EXERCISE DIRECTIONS: Write out the running post below word for word, from "Well what could" to "these have degenerated.", inclusive.

PAGE:
^^^^^^^^

Born to Run?

As I pondered (weak and weary) on my morning run not dreary I was struck by an apparent contradiction. I’ve read that humans evolved to run; that we have all sorts of adaptations that are needed for running but not for walking (or crawling or lying in hammocks).¹ On the other hand I read of a recent study on running injuries which did not use experienced runners because they had too many preexisting injuries.² So… if we have adapted to run well since the days of Homo erectus why do we expect runners to be injured? If you’re well adapted to something it shouldn’t injure you. Presumably it didn’t 20,000 years ago…

How is the modern runner different from those of the Mesolithic?

Well what could explain it?

  • Changes in external conditions
    • shoes
    • pavement
    • age
  • Changes in training
    • Wearing shoes from birth somehow trains us to run poorly
    • Other aspects of the modern life-style are not conducive to running
  • Changes in us
    • People in the US are particularly injury prone due to outbreeding depression
    • Modern humans do not need to run so there is no selection pressure to retain running adaptations, and therefore these have degenerated.

^^^^^^^^

INFORMATION SHOWN:

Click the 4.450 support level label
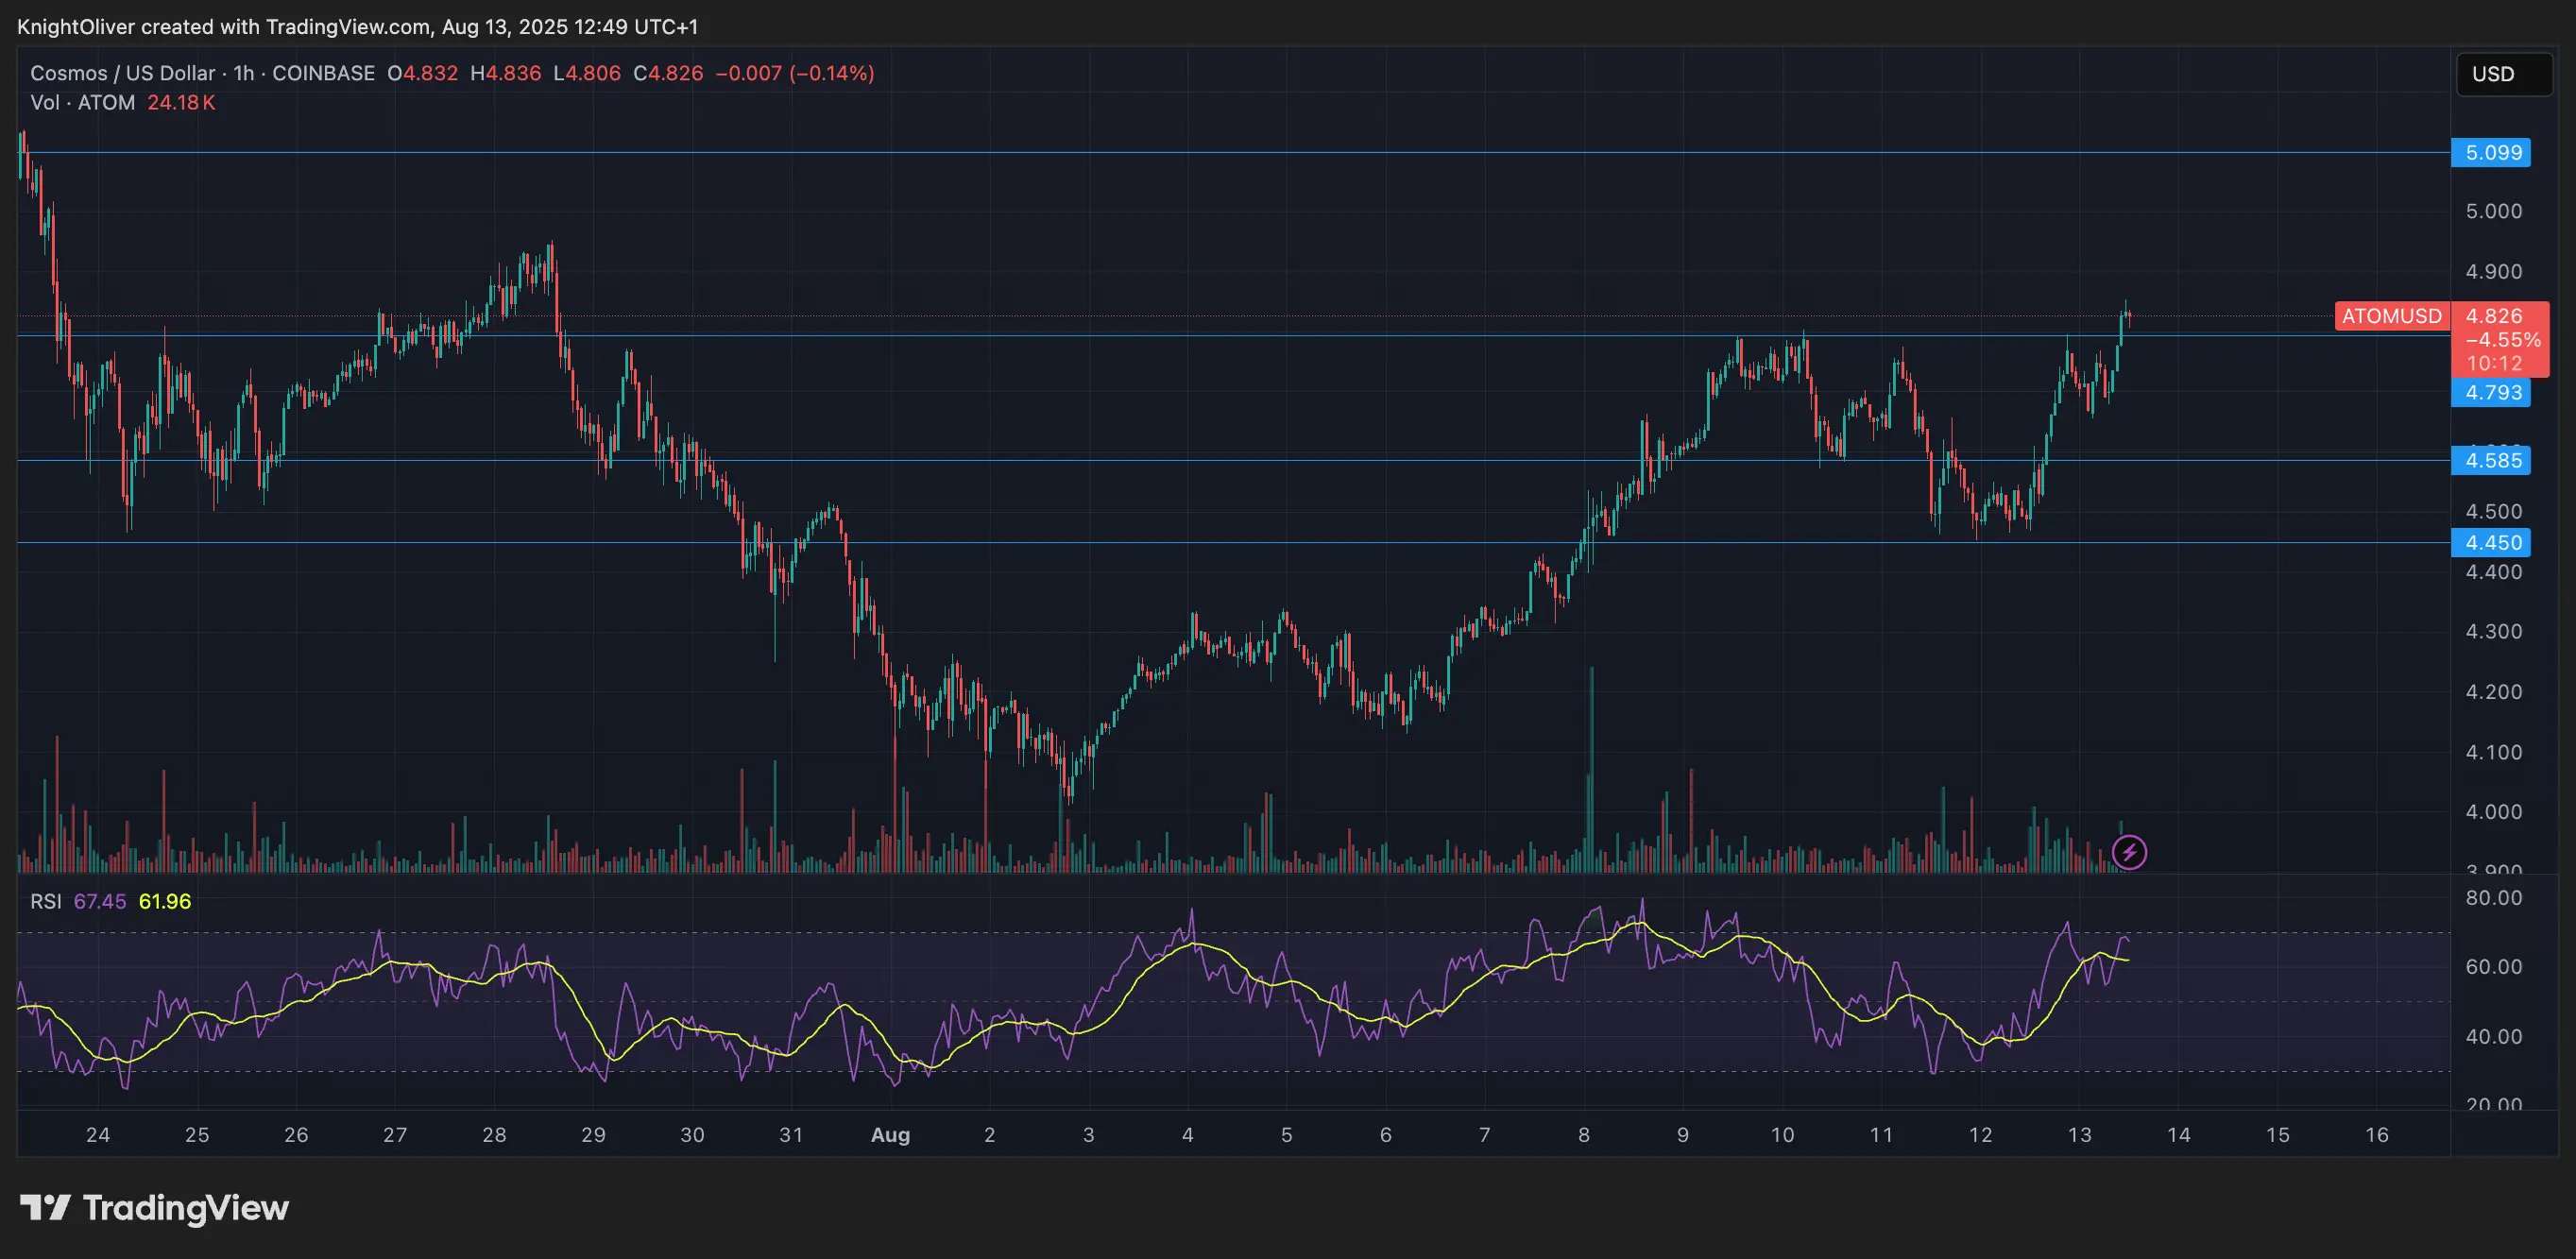Viewport: 2576px width, 1259px height. pyautogui.click(x=2492, y=542)
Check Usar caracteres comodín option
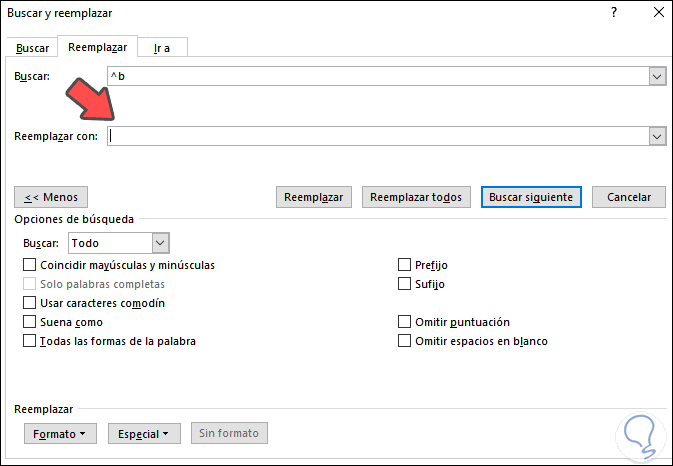This screenshot has height=466, width=673. pos(29,303)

^^^^^^^^

EXERCISE OUTPUT:
Well what could explain it?

  • Changes in external conditions
    • shoes
    • pavement
    • age
  • Changes in training
    • Wearing shoes from birth somehow trains us to run poorly
    • Other aspects of the modern life-style are not conducive to running
  • Changes in us
    • People in the US are particularly injury prone due to outbreeding depression
    • Modern humans do not need to run so there is no selection pressure to retain running adaptations, and therefore these have degenerated.